From 2011 to 2017, Horne led two collaborations- SPACECAST and SPACESTORM- to successfully produce operational forecasts of space weather impacts on satellites, which are now used by the European Space Agency and other clients. Horne's contribution to the SPACESTORM collaboration led directly to significantly higher risk estimates of the risk of space weather to satellites, and led to revised assessments of space weather on the National Risk Register in 2017 and 2020.

==Leadership roles==
Horne was vice-president of the Royal Astronomical Society from 1997 to 1999 and the chair of Commission H at the International Union of Radio Science from 2005 to 2008. He led the SPACECAST and SPACESTORM European collaboration projects from 2011 to 2014 and from 2014 to 2017 respectively. He has been the chair of the Space Environment Impacts Expert Group, which directly advises the UK Cabinet Office on space weather hazards. He has been a member of the executive team at the British Antarctic Survey since 2014.

==Awards==
Horne became a fellow of the Royal Astronomical Society in 1981, a fellow of the American Geophysical Union in 2011, and a fellow of the International Union of Radio Science in 2017 before becoming a fellow of the Royal Society in 2021. He was appointed a fellow at St Edmund's College, Cambridge in 2014 and Honorary fellow in 2023. Horne has been a member of the Academia Europaea since 2023.

Horne was appointed an honorary professor at the University of Sheffield in 2009. He was the recipient of a Doctor of Science from the University of Cambridge in 2020.

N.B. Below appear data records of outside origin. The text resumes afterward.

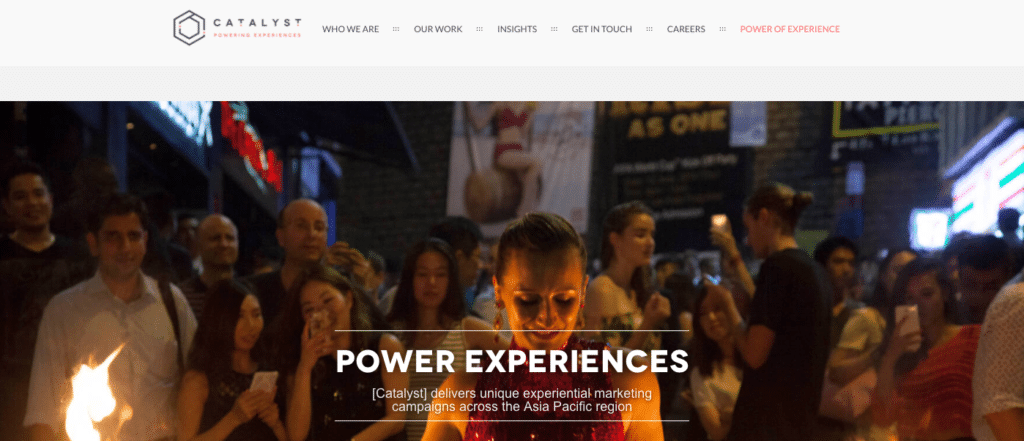Select GET IN TOUCH in the navigation
The height and width of the screenshot is (441, 1024).
point(601,29)
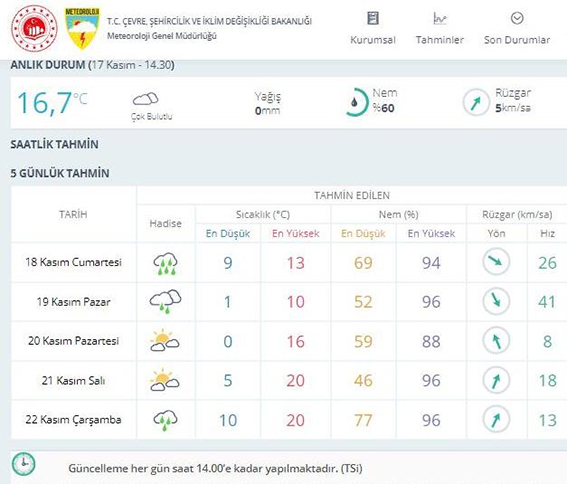Click the yellow Meteoroloji shield logo
The width and height of the screenshot is (567, 484).
click(x=82, y=29)
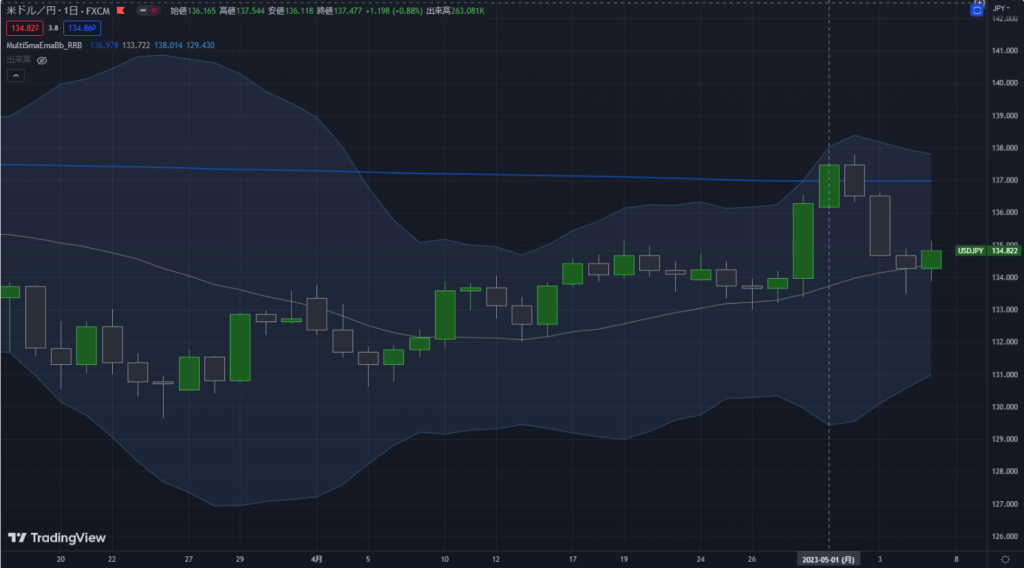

Horne received a NASA Group Achievement Award in 2005 for contributions to Cluster’s exploration of Geospace, and awards from the European Space Agency related to the Cluster mission in 2005 and 2016. Horne was the runner up to the Science of Risk prize from Lloyd's of London in 2014, and both the Kristian Birkeland medal and URSI Appleton prize in 2020. In 2022, he won the Gold Medal of the Royal Astronomical Society for Geophysics.